■ SELECTED PASSAGE:

>> START

# Alternative fuel not Transportation



## longtime (Nov 22, 2009)

I look at this thread as what are you going to do when gasoline runs out. For me, nothing. I have a car that runs on natural gas, CNG. I also have a gas well and compressor, so fuel is not a problem. I know most do not have a gas well, but a lot of cities have CNG filling station. CNG should be given some thought as a secondary fuel source. Also locally CNG is $1.69 gal. and in some parts of the US it still below $1.00.


----------



## TechAdmin (Oct 1, 2008)

As of right now I'm cycling if gas runs out.


----------



## bunkerbob (Sep 29, 2009)

longtime said:


> I look at this thread as what are you going to do when gasoline runs out. For me, nothing. I have a car that runs on natural gas, CNG. I also have a gas well and compressor, so fuel is not a problem. I know most do not have a gas well, but a lot of cities have CNG filling station. CNG should be given some thought as a secondary fuel source. Also locally CNG is $1.69 gal. and in some parts of the US it still below $1.00.


You make me extremely jealous. You could set up a trading post after:shtf: call it *LONGTIMES FUEL DEPOT*:2thumb:


----------



## longtime (Nov 22, 2009)

bunkerbob said:


> You make me extremely jealous. You could set up a trading post after:shtf: call it *LONGTIMES FUEL DEPOT*:2thumb:


I know CNG is widely available in S California from all the CNG cars for sale from S. California. I did not know I had natural gas until I stumbled on an old commercial well, then I checked with a driller and he all but guaranteed gas for my needs. You might check, you could have the same thing. I think that the mineral rights are different in California, so you need to check to see who owns the gas first. Most people here don't know gas is widely available to them if they have at least 5 acres to meet drilling set backs.

>> END

■ STATED PROBLEM 1:
In the records, between the line holding "Where should I" and the end, inclusive, substitute "Command" for "Instruction" and leave everything else unchanged. Leave the pictures out.
The forum thread above has no connection to the records that follow.

■ LISTED ENTRIES:
>> START

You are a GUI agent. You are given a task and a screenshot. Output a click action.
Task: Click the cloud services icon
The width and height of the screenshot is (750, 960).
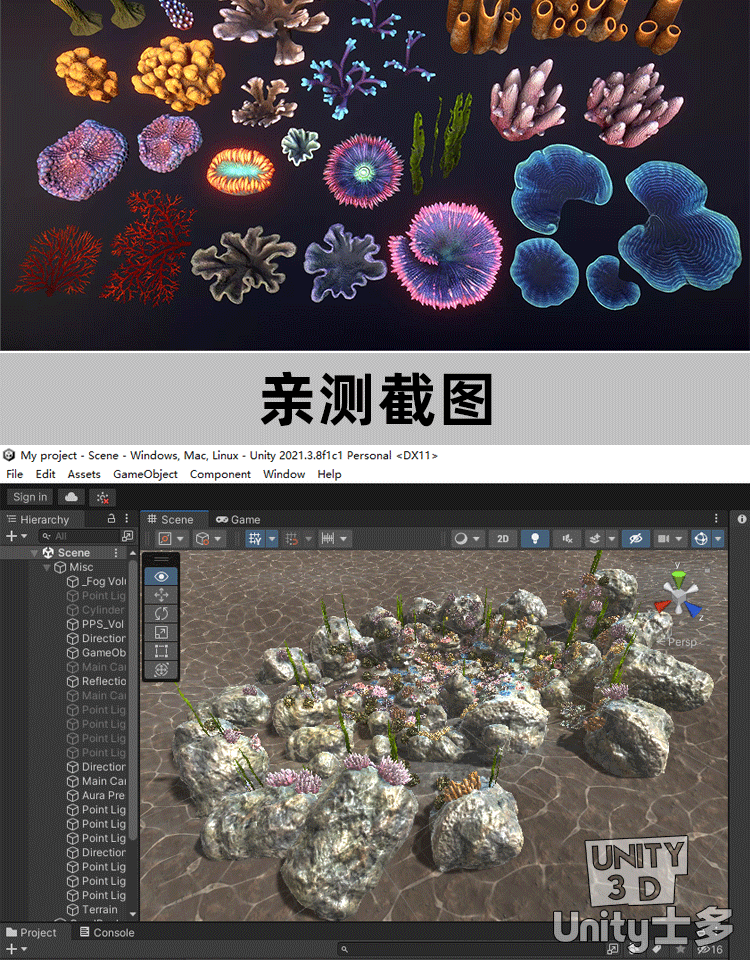[x=71, y=497]
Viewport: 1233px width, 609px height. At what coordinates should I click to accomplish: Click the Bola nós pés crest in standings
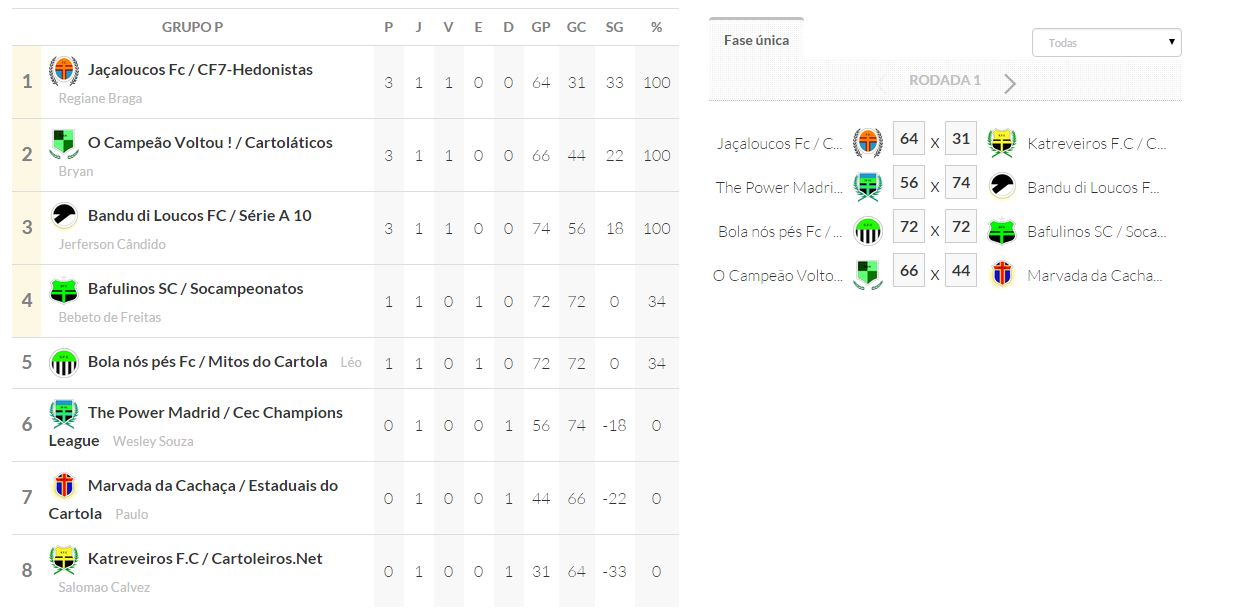(x=64, y=362)
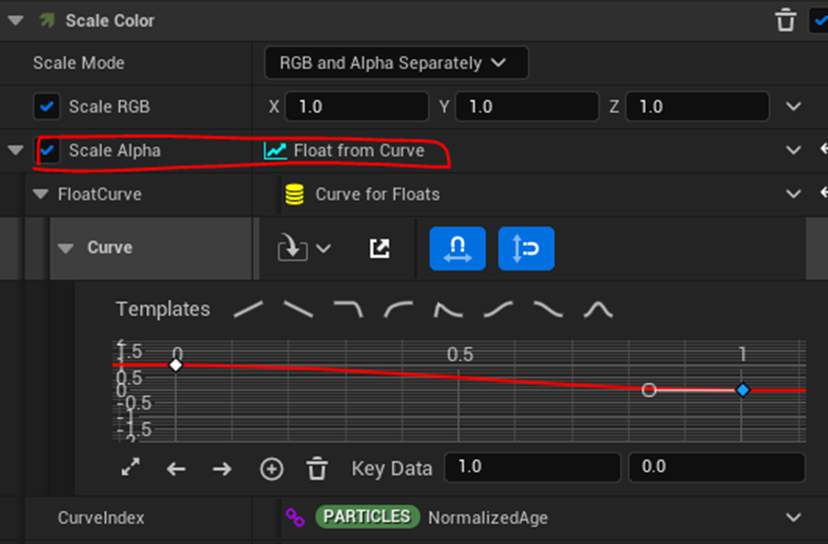Toggle horizontal zoom-to-fit button
This screenshot has height=544, width=828.
457,248
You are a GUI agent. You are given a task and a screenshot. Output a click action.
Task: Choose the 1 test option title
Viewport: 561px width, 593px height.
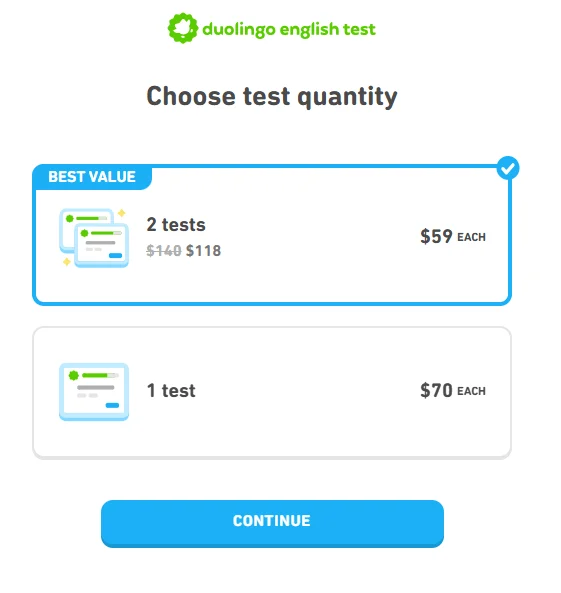coord(171,390)
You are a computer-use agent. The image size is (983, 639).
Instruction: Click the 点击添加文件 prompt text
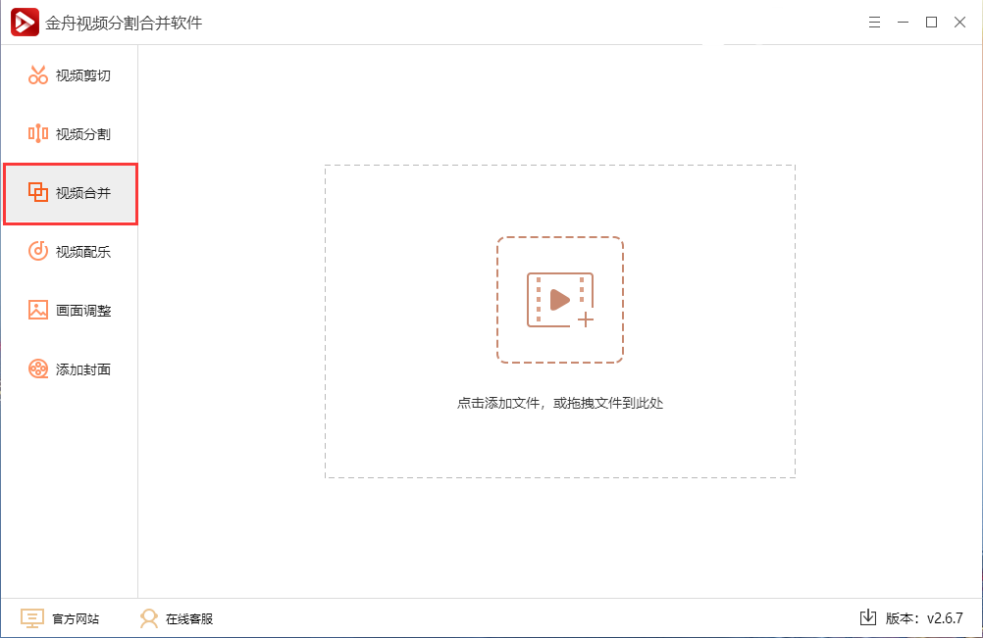tap(560, 403)
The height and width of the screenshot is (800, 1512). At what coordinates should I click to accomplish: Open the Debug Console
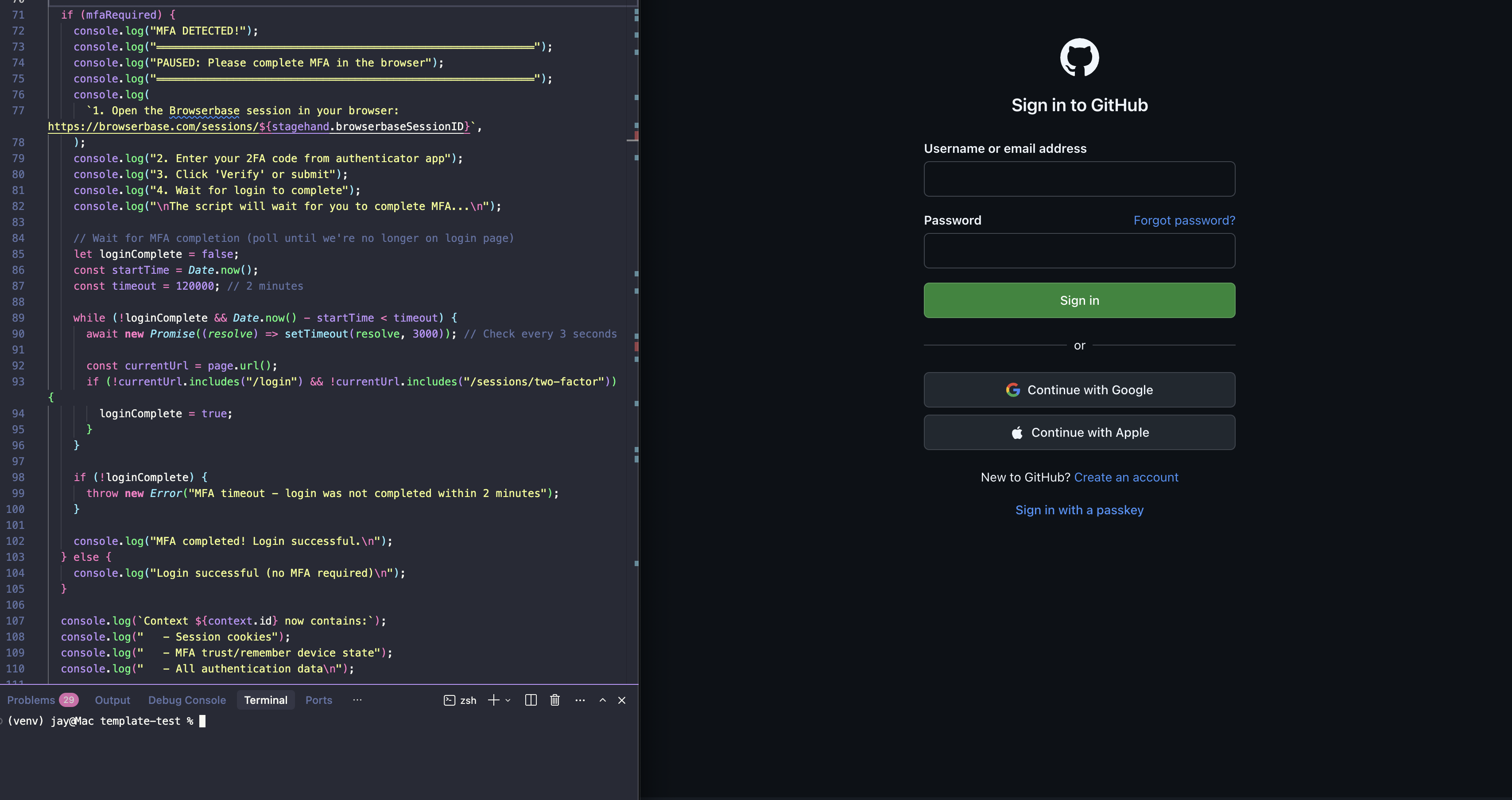click(x=186, y=699)
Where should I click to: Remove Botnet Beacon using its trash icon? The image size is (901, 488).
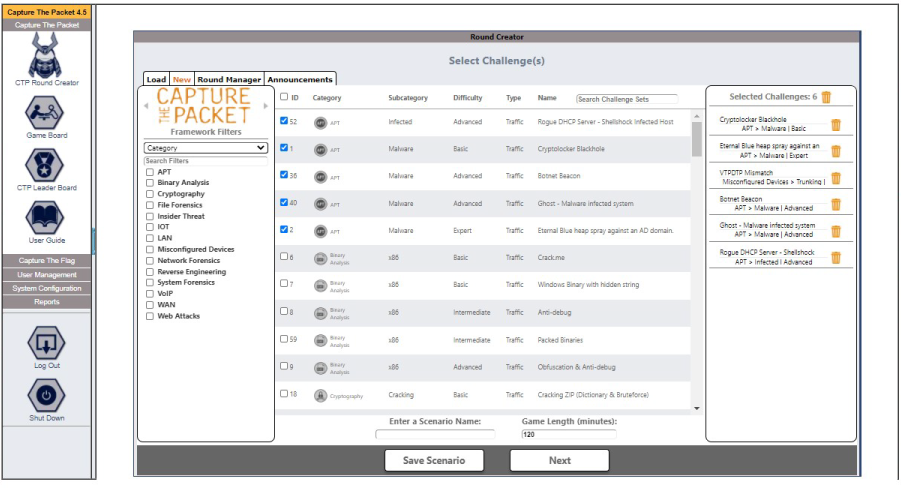tap(836, 204)
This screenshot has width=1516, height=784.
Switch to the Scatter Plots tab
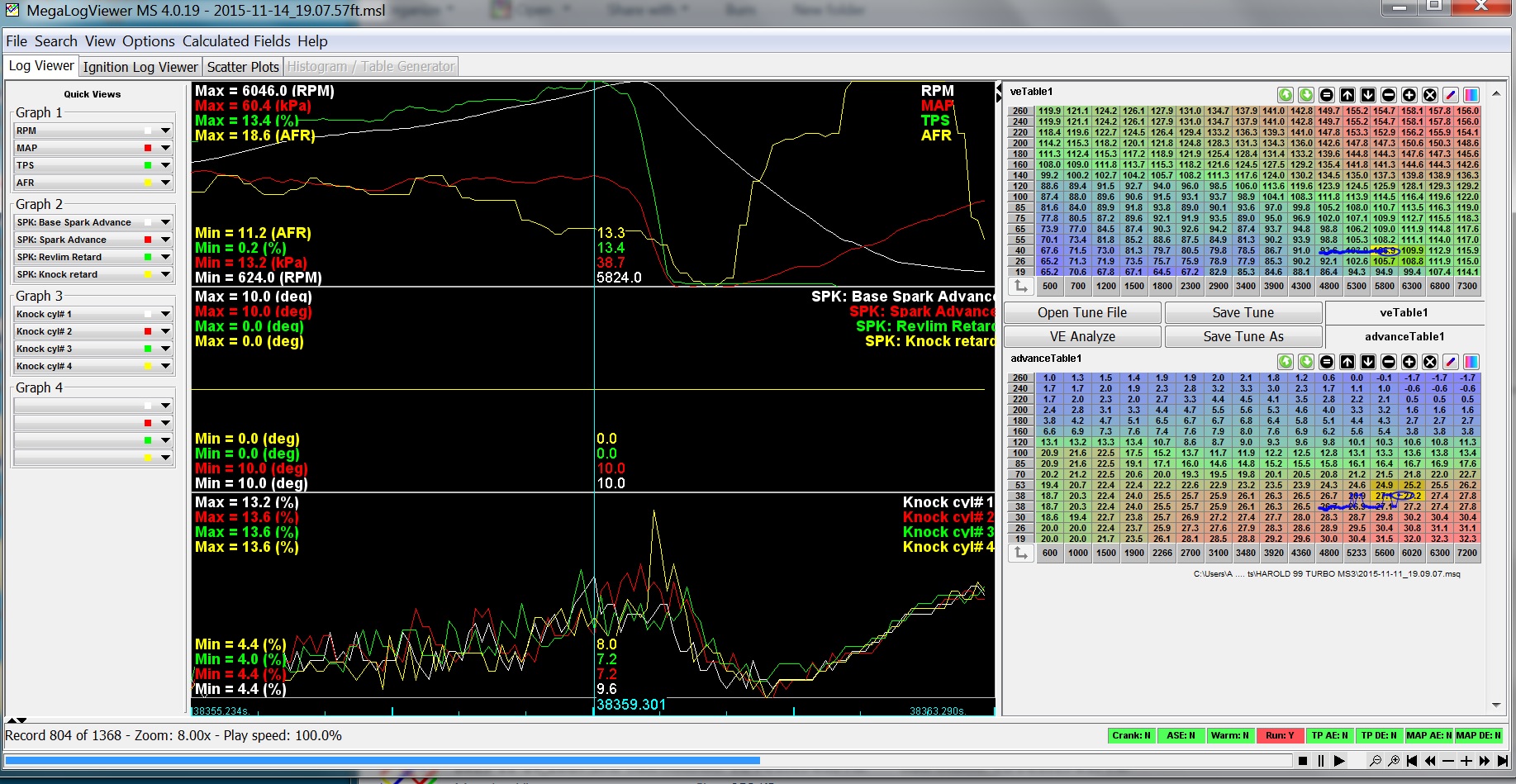(x=243, y=67)
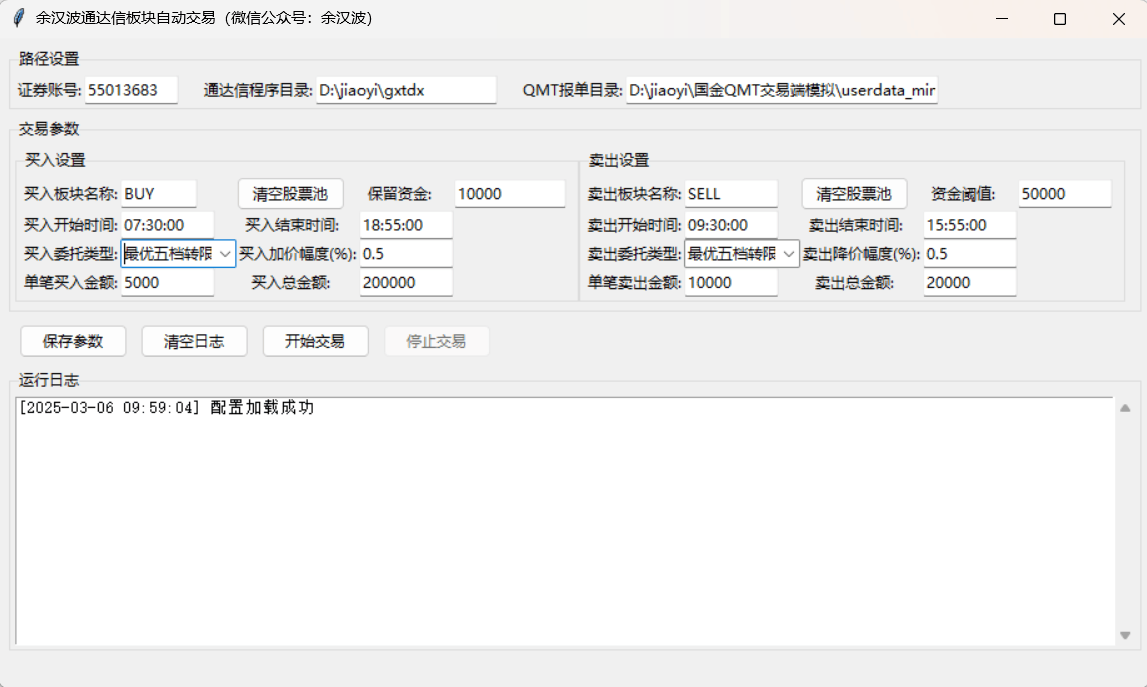Click the feather app icon in title bar
The width and height of the screenshot is (1147, 687).
click(x=18, y=18)
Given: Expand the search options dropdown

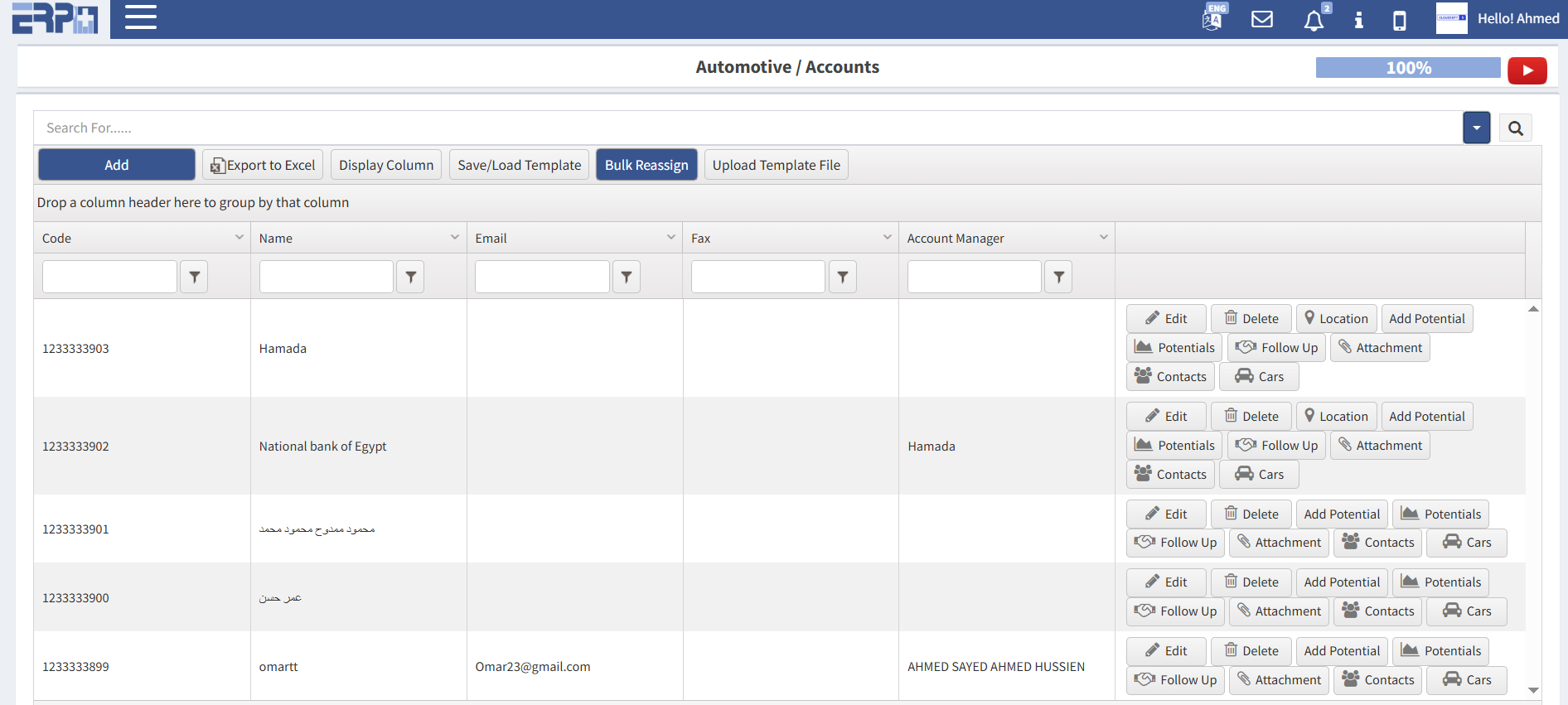Looking at the screenshot, I should click(x=1476, y=128).
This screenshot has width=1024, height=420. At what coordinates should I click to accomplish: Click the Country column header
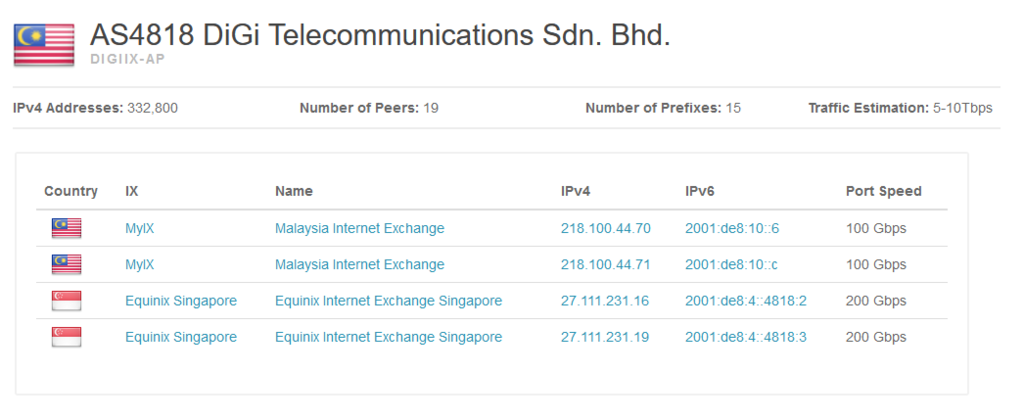(71, 191)
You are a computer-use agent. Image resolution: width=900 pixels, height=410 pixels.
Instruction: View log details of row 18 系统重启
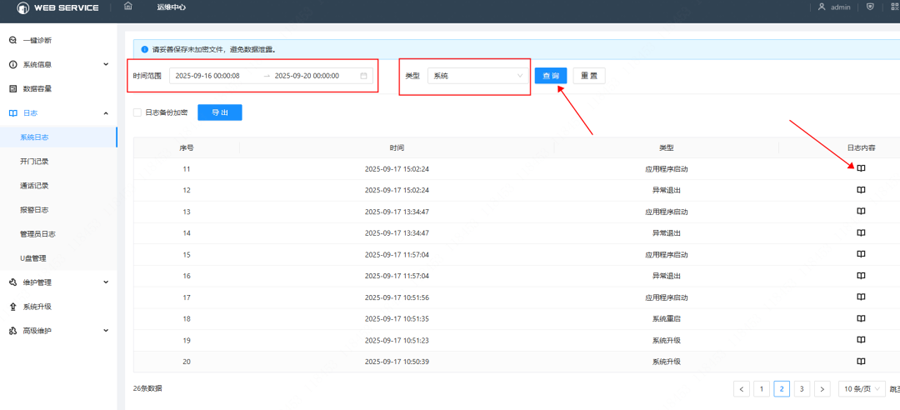(x=860, y=318)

>> END

■ STATED PROBLEM 2:
List the usernames of everyone who posted in the forum thread on alternative fuel.

■ PROBLEM SOLUTION 1:
Where should I click to: Remove Botnet Beacon using its trash icon? The image size is (901, 488).
tap(836, 204)
This screenshot has width=1516, height=784.
Switch to the Scatter Plots tab
(x=243, y=67)
Click the feather app icon in title bar
The width and height of the screenshot is (1147, 687).
click(x=18, y=18)
Given: Expand the search options dropdown

Looking at the screenshot, I should click(x=1476, y=128).
This screenshot has width=1024, height=420. At what coordinates should I click to accomplish: Click the Country column header
(71, 191)
You are a computer-use agent. Image resolution: width=900 pixels, height=410 pixels.
Command: View log details of row 18 系统重启
(x=860, y=318)

■ PROBLEM SOLUTION 2:
longtime
TechAdmin
bunkerbob